I currently have the following ineffecient way to do this and wondering if you would suggest me a better way to do this in multiple directories.
ls -1 *.dcm | awk -F"-" '{print $3}' > ori.txt
[]$ cat ori.txt
0001.dcm
0002.dcm
0004.dcm
0005.dcm
Create another list with all files that are supposed to be there
[]$ cat main.txt
0001.dcm
0002.dcm
0003.dcm
0004.dcm
0005.dcm
[]$ diff ori.txt main.txt
2a3
> 0003.dcm
It would be good if I could display the full name of the missing file.
Thanks,
The trouble with detecting holes in sequences is, how do you detect a hole at the beginning, or the end? Unless you really do know what files are supposed to be there, you're going to be reduced to guessing in some situations no matter what.
Will there ever be more than one sequence in this folder, or just the one?
This can detect some kinds of sequences.
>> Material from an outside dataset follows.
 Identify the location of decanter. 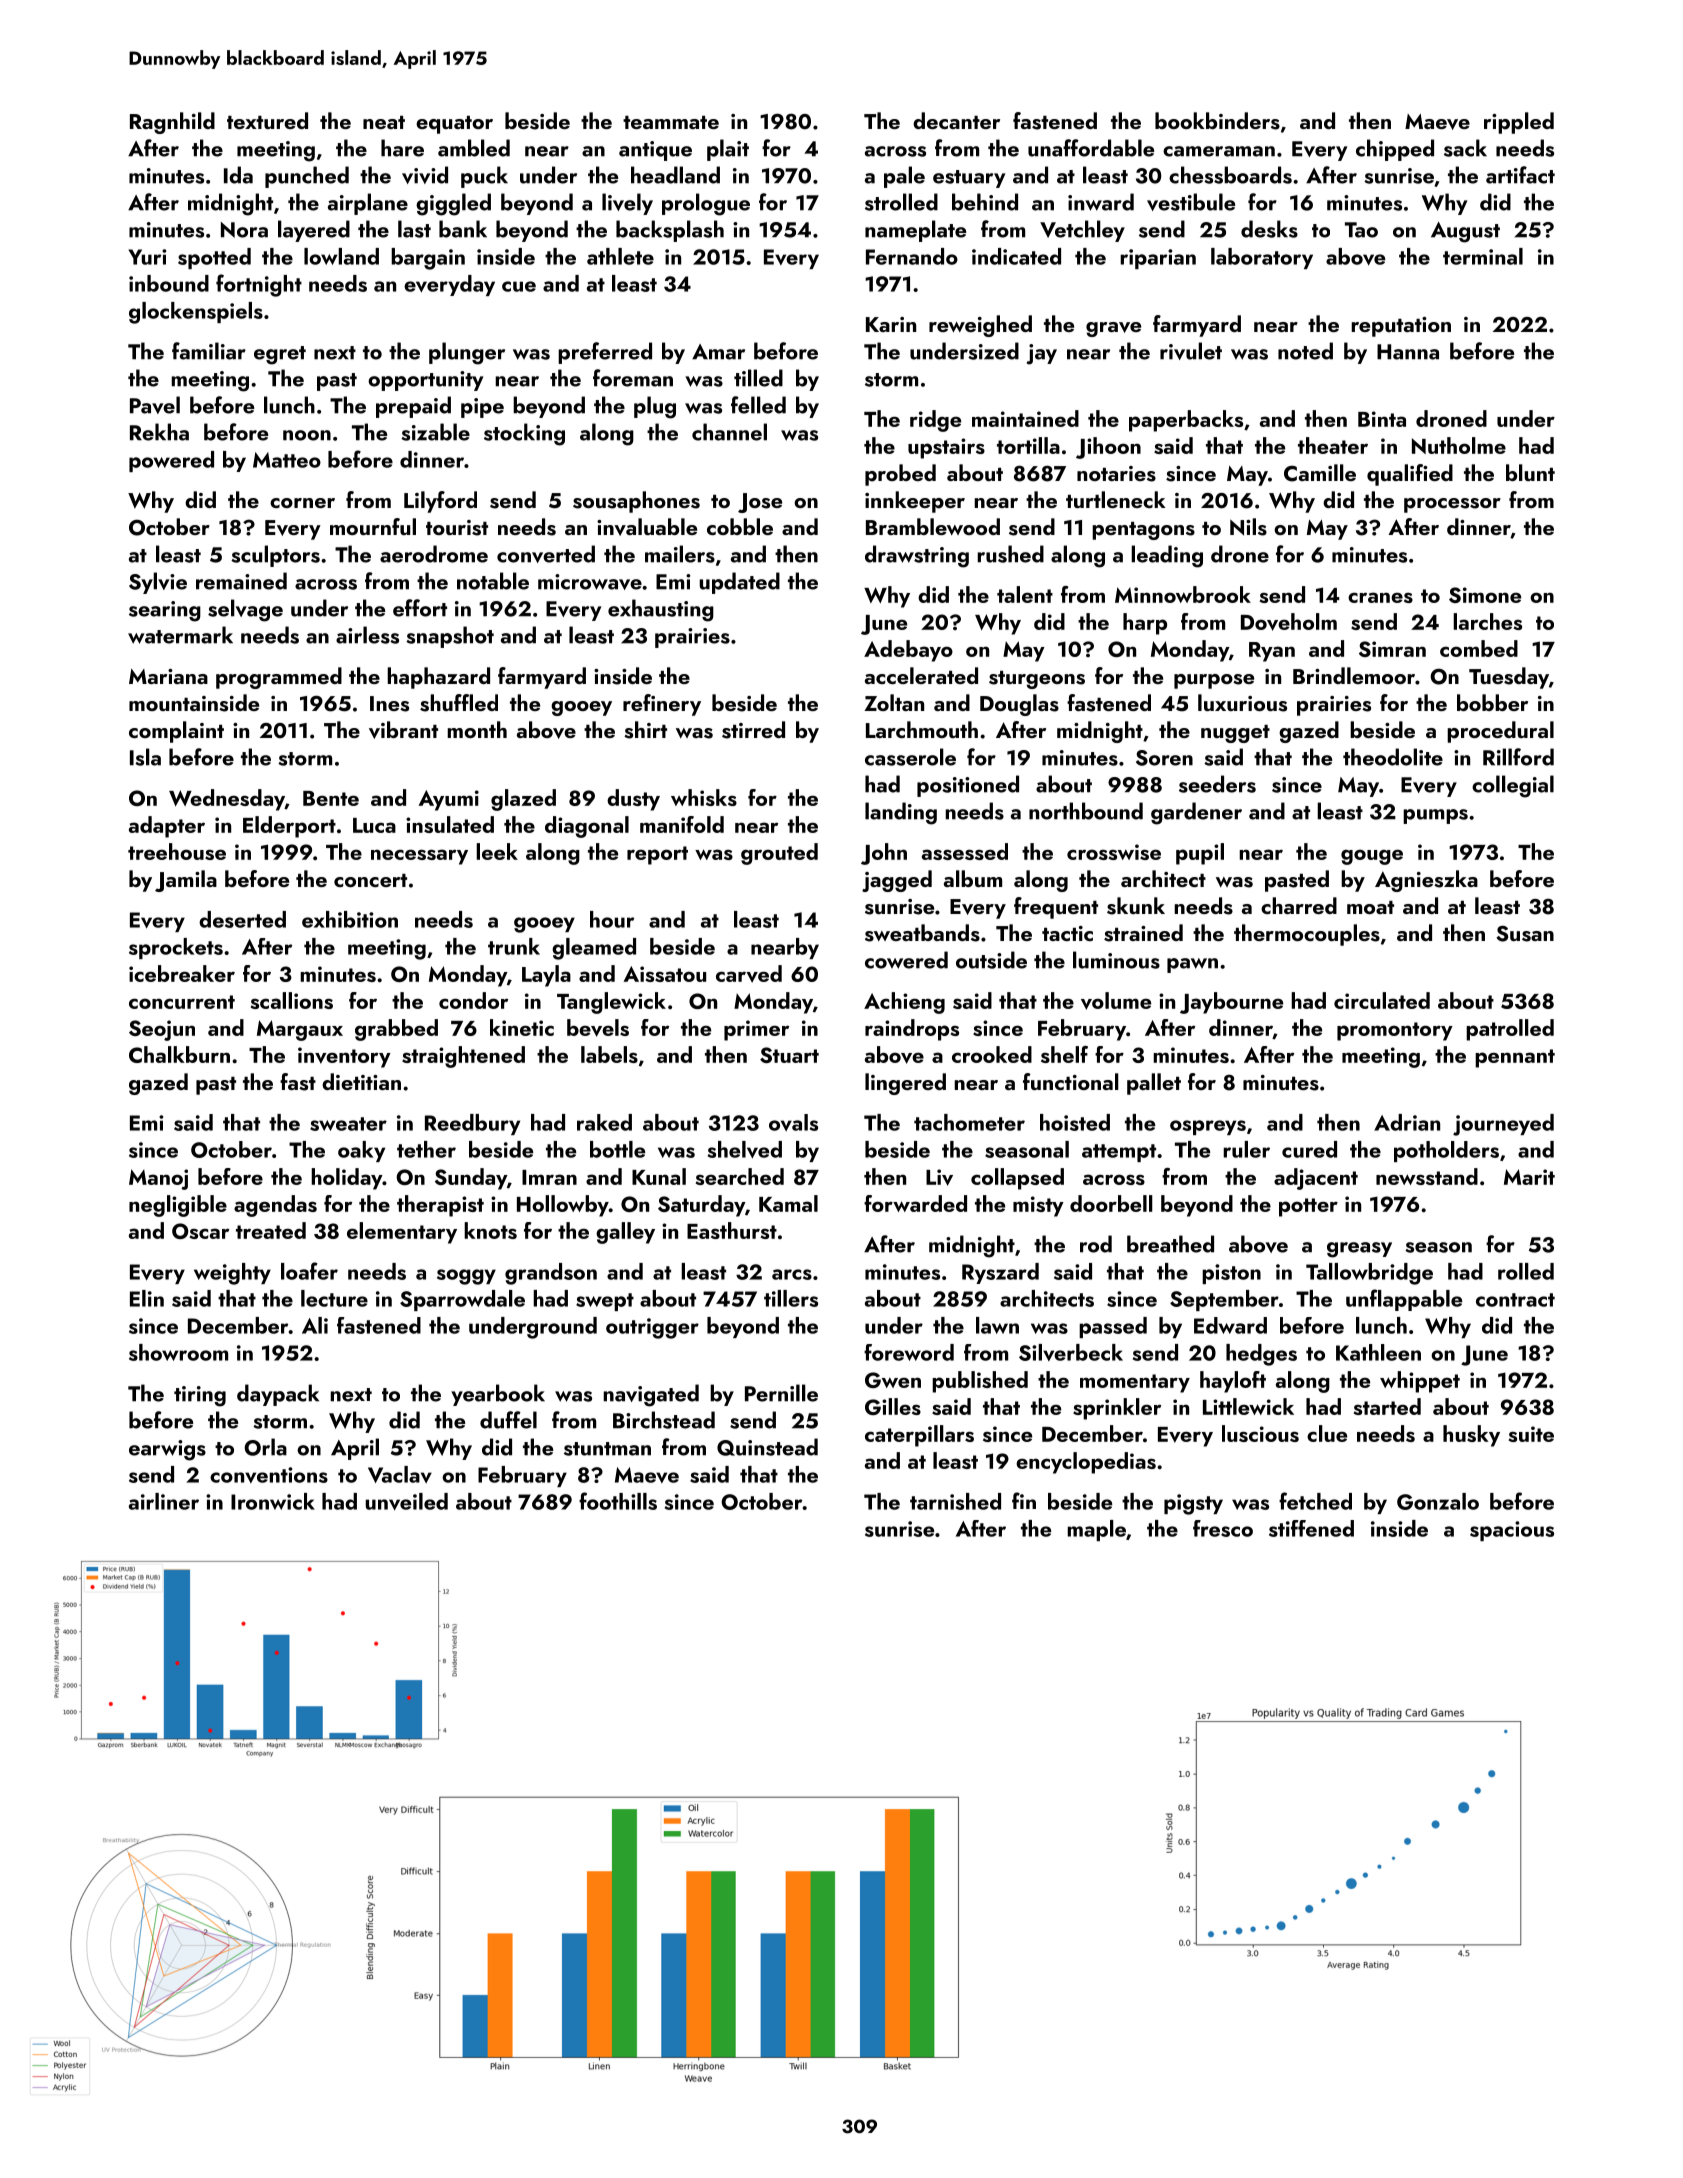
(956, 120).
It assumes anything with digits and an extension is part of a sequence, and tells different sequences apart from the string before the last set of digits and the extension. It doesn't need the files in sorted order.
$ cat missing.awk
X=match($0, /[0-9]+\.[^.]*$/) {
Y=match($0, /\.[^.]*$/);
PFIX=substr($0, 0, X-1); # IM-0001-
EXT=substr($0, Y); # .dcm
VAL=substr($0, X, Y-X); # 0003
# To check if the number of digits is changing.
DIGITS[PFIX,EXT,length(VAL)]++;
# The +0 is to guarantee a numeric sort, not alphabetic, so "01" < "2".
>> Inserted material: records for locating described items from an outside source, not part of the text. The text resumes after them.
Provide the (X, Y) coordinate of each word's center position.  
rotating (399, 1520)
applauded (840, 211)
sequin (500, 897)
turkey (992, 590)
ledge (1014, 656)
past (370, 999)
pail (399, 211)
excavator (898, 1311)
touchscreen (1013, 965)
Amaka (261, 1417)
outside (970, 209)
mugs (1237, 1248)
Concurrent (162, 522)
if((!SMIN[PFIX,EXT]) || (SMIN[PFIX,EXT]>(VAL+0))) SMIN[PFIX,EXT]=VAL+0;
if((!SMAX[PFIX,EXT]) || (SMAX[PFIX,EXT]<(VAL+0))) SMAX[PFIX,EXT]=VAL+0;
F[PFIX,EXT,VAL]=1;
}
END {
for(X in SMAX)
{
split(X, A, SUBSEP);
PFIX=A[1]; EXT=A[2];
DC=0;
DMAX=0;
for(Z in DIGITS)
{
split(Z, A, SUBSEP);
if((A[1] != PFIX) || (A[2] != EXT)) continue;
if(A[3] > DMAX) DMAX=A[3];
DC++;
}
if(DC == 1) CMDSTR="%0" DMAX "d"
else CMDSTR="%d"
for(N=SMIN[X]+0; N<=(SMAX[X]+0); N++)
{
VAL=sprintf(CMDSTR, N);
if(!F[PFIX,EXT,VAL])
print "Missing", PFIX VAL EXT;
}
}
}
$ touch IM-0001-{0001..0005}.dcm file-{8..15}.dat
$ rm IM-0001-0003.dcm file-9.dat file-11.dat
$ ls | awk -f missing.awk
Missing file-9.dat
Missing file-11.dat
Missing IM-0001-0003.dcm
$
1 Like
Alternatively try this less general approach:
printf "%s\n" *.dcm | awk -F'[-.]' '$3>p+1{for(i=p+1;i<$3;i++){s=$0; sub($3"."$4,sprintf("%04d",i)"."$4,s); print s}}{p=$3}'
This assumes that all files have a fixed length, zero-padded counter in the third field, that they have an extension in the fourth field and that all fields (and field separators) other than the third field are identical. This also ensures wildcard expansion is in the right order..
1 Like
Thanks a lot for your help guys.
Scrutinizer: It works great. I will used the code tages from next time on..